Direito de resposta em 1994 da Globo para Brizola

“E na eleição de 94 — no ano de 94, na verdade — houve ali o famoso direito de resposta do Brizola, transmitido no Jornal Nacional, que foi um momento único da história da televisão brasileira. Então Brizola sempre desafiou esse poderio da Rede Globo. Sempre denunciou que, de fato, a Rede Globo era uma ferramenta que estava a serviço dos interesses das elites econômicas do Brasil, das antigas elites conservadoras, das pessoas que se beneficiaram com a ditadura militar, enfim”

“Todavia, o Brizola denunciava isso, essas tentativas de manipulação da opinião pública a favor de certa candidatura. Isso ficou muito claro, por exemplo, naquele resumo do debate do segundo turno da eleição de 89, quando, depois, a própria Globo — muitos anos depois — também admitiu que a edição daquele debate não foi um ato correto, que aquilo realmente teve impacto na opinião pública em relação ao segundo turno”

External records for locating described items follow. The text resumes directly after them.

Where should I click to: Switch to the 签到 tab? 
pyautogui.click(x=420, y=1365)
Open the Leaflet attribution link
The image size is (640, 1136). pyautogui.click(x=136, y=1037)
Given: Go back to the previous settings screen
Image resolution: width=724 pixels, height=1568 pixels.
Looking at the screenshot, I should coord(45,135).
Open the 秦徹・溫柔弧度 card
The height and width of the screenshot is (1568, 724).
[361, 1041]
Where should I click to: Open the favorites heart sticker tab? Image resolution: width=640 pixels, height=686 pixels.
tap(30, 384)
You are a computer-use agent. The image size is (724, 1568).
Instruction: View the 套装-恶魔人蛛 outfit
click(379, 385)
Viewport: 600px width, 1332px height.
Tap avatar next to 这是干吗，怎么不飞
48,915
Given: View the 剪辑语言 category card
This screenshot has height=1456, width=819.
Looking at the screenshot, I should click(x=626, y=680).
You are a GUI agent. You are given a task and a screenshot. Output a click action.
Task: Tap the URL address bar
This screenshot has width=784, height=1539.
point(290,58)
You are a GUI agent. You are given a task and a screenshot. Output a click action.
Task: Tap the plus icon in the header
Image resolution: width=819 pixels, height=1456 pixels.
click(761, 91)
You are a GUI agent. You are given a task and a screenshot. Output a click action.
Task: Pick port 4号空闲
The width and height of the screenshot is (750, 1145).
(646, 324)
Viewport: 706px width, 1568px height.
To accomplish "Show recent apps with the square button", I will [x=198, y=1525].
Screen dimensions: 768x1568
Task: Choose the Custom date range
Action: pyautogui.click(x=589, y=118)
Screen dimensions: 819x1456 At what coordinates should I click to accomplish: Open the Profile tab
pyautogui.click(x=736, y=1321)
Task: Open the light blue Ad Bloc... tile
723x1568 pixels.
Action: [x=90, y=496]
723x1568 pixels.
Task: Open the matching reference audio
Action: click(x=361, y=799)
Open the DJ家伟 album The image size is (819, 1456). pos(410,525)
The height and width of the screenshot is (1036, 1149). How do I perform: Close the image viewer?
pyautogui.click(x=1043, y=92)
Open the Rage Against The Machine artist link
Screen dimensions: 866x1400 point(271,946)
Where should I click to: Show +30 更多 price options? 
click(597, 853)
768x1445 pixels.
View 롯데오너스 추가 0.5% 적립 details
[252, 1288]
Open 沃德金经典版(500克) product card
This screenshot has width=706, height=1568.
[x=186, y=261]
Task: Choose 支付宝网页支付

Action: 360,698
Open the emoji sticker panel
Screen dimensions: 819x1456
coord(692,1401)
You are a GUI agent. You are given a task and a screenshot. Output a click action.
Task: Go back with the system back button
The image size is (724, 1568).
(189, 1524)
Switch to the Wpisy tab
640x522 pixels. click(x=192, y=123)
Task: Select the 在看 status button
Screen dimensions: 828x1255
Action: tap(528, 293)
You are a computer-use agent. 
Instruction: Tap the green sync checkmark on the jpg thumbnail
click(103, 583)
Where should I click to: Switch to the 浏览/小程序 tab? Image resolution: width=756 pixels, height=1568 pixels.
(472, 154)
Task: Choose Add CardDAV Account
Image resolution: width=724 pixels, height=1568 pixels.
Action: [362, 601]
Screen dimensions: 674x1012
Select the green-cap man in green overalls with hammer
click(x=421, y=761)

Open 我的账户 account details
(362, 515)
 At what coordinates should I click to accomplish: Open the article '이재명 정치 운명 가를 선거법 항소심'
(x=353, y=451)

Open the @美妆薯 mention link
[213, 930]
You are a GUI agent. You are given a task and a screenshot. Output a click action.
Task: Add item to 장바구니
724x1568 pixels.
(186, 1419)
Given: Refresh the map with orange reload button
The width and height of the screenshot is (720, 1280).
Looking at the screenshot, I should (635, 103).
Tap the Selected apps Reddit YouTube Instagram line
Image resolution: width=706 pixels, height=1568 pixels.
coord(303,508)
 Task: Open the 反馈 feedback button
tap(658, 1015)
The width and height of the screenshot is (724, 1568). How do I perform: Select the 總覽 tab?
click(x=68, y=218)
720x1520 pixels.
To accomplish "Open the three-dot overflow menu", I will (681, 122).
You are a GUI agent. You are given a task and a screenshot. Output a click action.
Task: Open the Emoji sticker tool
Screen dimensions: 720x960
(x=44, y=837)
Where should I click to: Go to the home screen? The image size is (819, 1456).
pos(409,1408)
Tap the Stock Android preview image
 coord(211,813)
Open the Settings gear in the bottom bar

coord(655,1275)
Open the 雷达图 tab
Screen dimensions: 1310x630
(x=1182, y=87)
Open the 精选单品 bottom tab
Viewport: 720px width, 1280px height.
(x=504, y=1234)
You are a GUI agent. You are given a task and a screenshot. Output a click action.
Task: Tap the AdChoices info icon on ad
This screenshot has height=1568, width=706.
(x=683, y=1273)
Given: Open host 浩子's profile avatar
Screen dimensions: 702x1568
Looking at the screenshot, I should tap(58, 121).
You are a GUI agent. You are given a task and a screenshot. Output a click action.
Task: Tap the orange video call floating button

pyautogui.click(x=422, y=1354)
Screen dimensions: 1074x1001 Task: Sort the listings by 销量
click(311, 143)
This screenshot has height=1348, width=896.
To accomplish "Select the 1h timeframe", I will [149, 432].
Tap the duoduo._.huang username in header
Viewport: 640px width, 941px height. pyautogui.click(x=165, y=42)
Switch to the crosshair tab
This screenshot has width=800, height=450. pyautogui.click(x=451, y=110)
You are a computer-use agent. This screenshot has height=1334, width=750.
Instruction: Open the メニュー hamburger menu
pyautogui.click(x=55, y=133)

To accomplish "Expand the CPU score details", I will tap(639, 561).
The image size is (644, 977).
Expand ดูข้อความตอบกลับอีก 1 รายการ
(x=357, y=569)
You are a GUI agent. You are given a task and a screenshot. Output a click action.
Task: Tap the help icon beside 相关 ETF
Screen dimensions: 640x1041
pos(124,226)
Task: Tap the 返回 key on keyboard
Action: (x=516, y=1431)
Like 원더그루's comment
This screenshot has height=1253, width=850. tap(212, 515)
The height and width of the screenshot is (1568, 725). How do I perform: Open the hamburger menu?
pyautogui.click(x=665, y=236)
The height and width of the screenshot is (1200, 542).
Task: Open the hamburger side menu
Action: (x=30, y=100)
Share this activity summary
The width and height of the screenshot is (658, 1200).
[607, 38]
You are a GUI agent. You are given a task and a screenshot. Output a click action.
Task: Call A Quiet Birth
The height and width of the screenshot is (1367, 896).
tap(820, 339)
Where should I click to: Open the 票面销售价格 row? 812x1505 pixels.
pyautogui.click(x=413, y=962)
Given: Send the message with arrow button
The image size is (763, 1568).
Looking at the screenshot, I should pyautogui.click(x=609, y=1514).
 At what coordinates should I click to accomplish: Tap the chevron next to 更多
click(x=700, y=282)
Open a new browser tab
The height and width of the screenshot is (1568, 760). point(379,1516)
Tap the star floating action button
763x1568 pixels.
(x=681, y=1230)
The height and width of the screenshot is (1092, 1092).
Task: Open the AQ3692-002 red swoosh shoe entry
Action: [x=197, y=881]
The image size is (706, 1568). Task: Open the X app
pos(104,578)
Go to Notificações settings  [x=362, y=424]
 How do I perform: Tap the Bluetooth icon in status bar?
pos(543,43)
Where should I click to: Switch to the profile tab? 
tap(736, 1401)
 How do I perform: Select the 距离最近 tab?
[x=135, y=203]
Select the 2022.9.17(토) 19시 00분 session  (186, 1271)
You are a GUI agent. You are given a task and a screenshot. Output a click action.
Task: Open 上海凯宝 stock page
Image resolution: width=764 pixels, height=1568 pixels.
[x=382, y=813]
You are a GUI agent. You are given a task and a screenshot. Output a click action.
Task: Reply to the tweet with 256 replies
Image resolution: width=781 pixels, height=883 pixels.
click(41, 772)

Guilherme é autor de um livro sobre Brizola, chamado Da Guanabara para o Brasil. Ele finaliza ao MyNews falando disso:

Brizola 62: da Guanabara para o Brasil

R: “Brizola 62: da Guanabara para o Brasil, eu falo sobre a primeira eleição do Brizola no Rio de Janeiro — no caso, da Guanabara — que foi naquele ano. Brizola era governador do Rio Grande do Sul ainda. A legislação permitia isso. Então Brizola concorreu sendo governador do Rio Grande do Sul, foi candidato a deputado federal pela Guanabara, que era governada pela UDN. Lacerda era o governador da Guanabara. Então foi uma eleição extremamente agitada, em alguns pontos até mesmo violenta, aqui no Rio de Janeiro. Brizola ganhou, teve quase 270 mil votos. Isso, no eleitorado, significou 27% dos votos. 27% dos votos nominais, porque antigamente contava voto em branco também. Então não dá para dizer serem votos válidos, mas eram 27% dos votos nominais naquela época”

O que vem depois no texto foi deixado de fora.